The time series of almost all processes relevant to climate dynamics are non stationary, in that the measures within each are interrelated, and non linear and contain elements of randomness. EMD, unlike most statistical methodologies for analysing time series, makes no assumptions about the linearity or stationarity of a time series. EMD lets the data speak more directly, revealing its intrinsic functional structure more clearly. It does not does not have the restrictive assumptions of linearity and stationarity that the familiar Fourier-based techniques have, because it uses Hilbert, not Fourier, transforms.
I suggest that the EMD analysis of GMSTA data warrants close study as it is telling us what is happening in the GSTA time series, and hopefully in the world in which we live (I think it does). The paper is full of interesting insights, such as (page 14892):
“Finally, it is noted that the global temperature anomalies with respect to the sum of the overall EMD trend and the multidecadal variability appear to be quite stationary in the whole data span, indicating that the higher frequency part of the record in recent years is not more variable than that in the 1800s. The extreme temperature records in the 1990s stand out mainly because the general global warming trend over the whole data length coincides with the warming phase of the 65-year cycle.”
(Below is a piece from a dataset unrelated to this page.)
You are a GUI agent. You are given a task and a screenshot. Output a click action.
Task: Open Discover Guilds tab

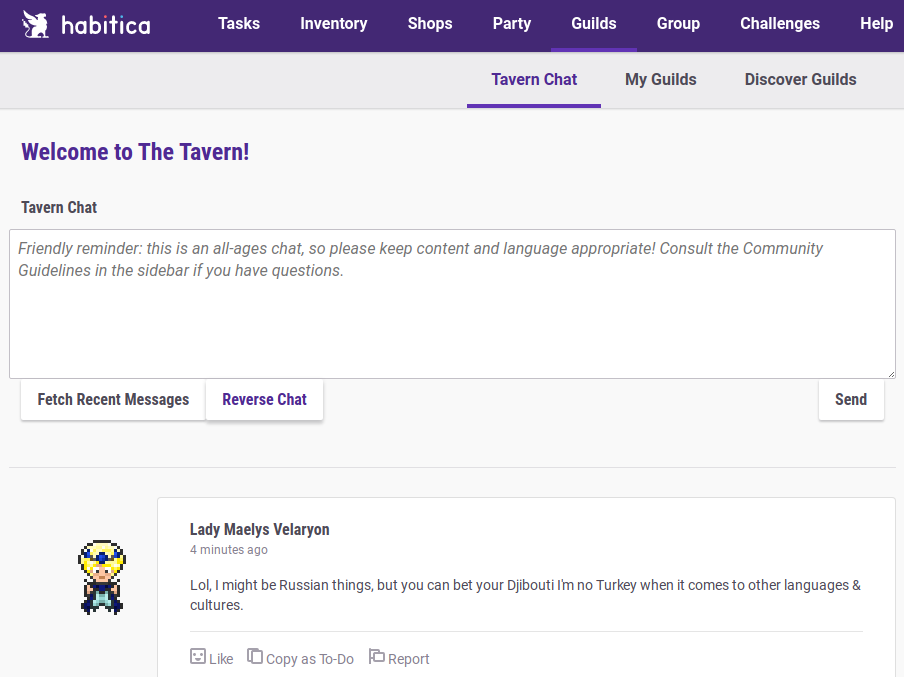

Murray C Peel, Senior Research Fellow Department of Civil and Environmental Engineering Centre for Environmental Applied Hydrology, University of Melbourne is an expert on EMD.
(see http://www.civenv.unimelb.edu.au/~mpeel ). He has, with his colleagues, written several papers about EMD and reporting applications of EMD.
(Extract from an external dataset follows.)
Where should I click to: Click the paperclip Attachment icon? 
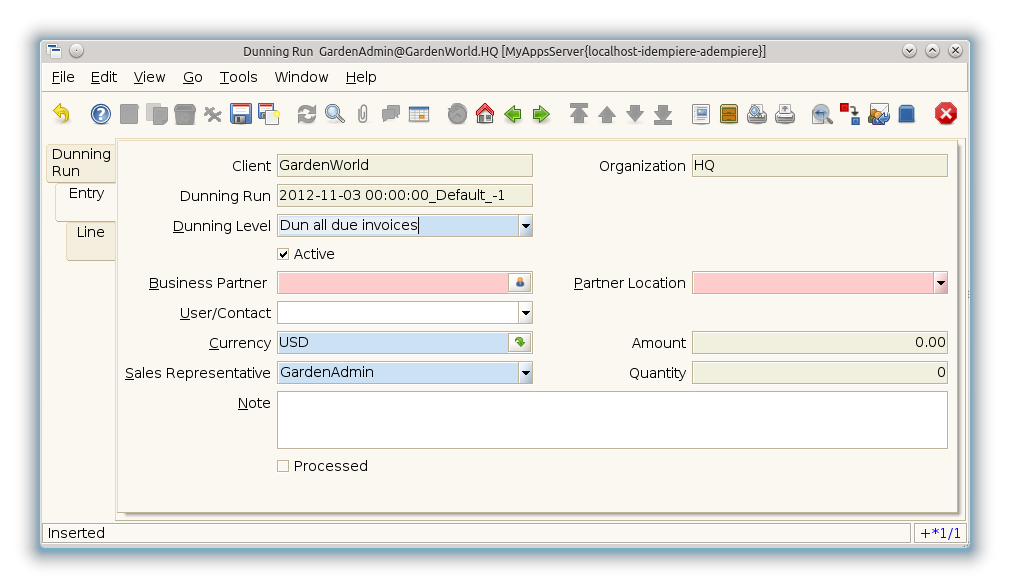[362, 114]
One of the most interesting is Peel, M and McMahon, T. A., 2006. Recent frequency component changes in interannual climate variability, Geophysical Research Letters, Vol.33, L16810, doi:10.1029/2006GL025670.
Peel and McMahon demonstrated that randomness in the climate system has been on the rise since the 1950s. The authors used the EMD time series analysis technique to quantify the proportion of variation in the annual temperature and rainfall time series that resulted from fluctuations at different time scales. They applied EMD to annual data for 1,524 temperature and 2,814 rainfall stations from the Global Historical Climatology Network.
Peel and McMahon found that the proportion of variance due to inter-decadal fluctuations has been decreasing since the 1950s for rainfall and since the 1970s for temperature. They argue that this means the long term memory of the climate system is shortening, thus increasing the degree of randomness in the system.
Regardless of EMD, I suggest that the global authority on trend analysis and the analysis of non-linear, non-stationary time series which contain elements of randomness, is Demetris Koutsoyiannis, Professor of the National Technical University of Athens in Hydrology and Analysis of Hydrosystems; and Professor of Hydraulics in the Hellenic Army’s Postgraduate School of Technical Education of Officers Engineers; Editor of Hydrological Sciences Journal;. Here is his home page http://www.itia.ntua.gr/dk . He argues for a different approach based on Hurst phenomena. He would not use EMD, nor advocate its use.
There are many papers on his website which keen students of the time series analysis of non-linear, non-stationary trendy data with elements of randomness could fruitfully spend months studying. Cohen and Lins have, of course, shown that Nature is naturally trendy (COHN, T A. and LINS, F., 2005. Nature’s style: Naturally trendy. Geophysical Research Letters, (32), L23402.
Bart, forgot to put in the links to echo1 & 2.
http://www.imagenerd.com/uploads/ave14-raw-fft-echo1-2Tgav.gif
http://www.imagenerd.com/uploads/ave14-raw-fft-echo2-p9mBY.gif
Let me know if you got the text file.
Richard Mackey,
Thanks for the summary on EMD.
What is your explanation for the general warming trend, the most dominant mode of the temperature record as decomposed by EMD?